━━━ EXCERPT

A Few Thoughts On The Sex Pistols, Selling Out and Being Punk as Fun

So the other week, everyone had a big freak out over the Sex Pistols credit cards, at least in the marketing world. Richard Branson decided that he wanted to make finance ‘sexy’, so evidently, some bits of plastic with the word ‘bollocks’ on that you can swipe to make purchases with was the way to go about it. The Daily Fail et al have all jumped on it, the comments sections of virtually every website yelling loudly about how the Sex Pistols continue to ‘sell out’.

I hate to break it to you, aging punks everywhere, but I’ll let you in on a secret that pretty much everyone else knows – the Sex Pistols were basically sell-outs from the start.

━━━━━━

■ ACTIVITIES
**a.** In the Sex Pistols piece, what did Richard Branson want to make "sexy"?
**b.** Please write out the passage of the Sex Pistols piece that opens with the words "A Few Thoughts" and closes with "to ‘sell out’.".

━━━ INFORMATION PROVIDED

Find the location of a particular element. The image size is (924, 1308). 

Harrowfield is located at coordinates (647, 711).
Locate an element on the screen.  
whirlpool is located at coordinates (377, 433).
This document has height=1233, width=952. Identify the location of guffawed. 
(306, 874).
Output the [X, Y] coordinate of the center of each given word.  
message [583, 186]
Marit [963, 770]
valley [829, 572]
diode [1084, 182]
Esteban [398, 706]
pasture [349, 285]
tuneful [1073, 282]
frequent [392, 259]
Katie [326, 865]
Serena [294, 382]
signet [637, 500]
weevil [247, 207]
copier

━━━━━━

■ SOLUTIONS IN ORDER
**a.** Finance

**b.**
A Few Thoughts On The Sex Pistols, Selling Out and Being Punk as Fun

So the other week, everyone had a big freak out over the Sex Pistols credit cards, at least in the marketing world. Richard Branson decided that he wanted to make finance ‘sexy’, so evidently, some bits of plastic with the word ‘bollocks’ on that you can swipe to make purchases with was the way to go about it. The Daily Fail et al have all jumped on it, the comments sections of virtually every website yelling loudly about how the Sex Pistols continue to ‘sell out’.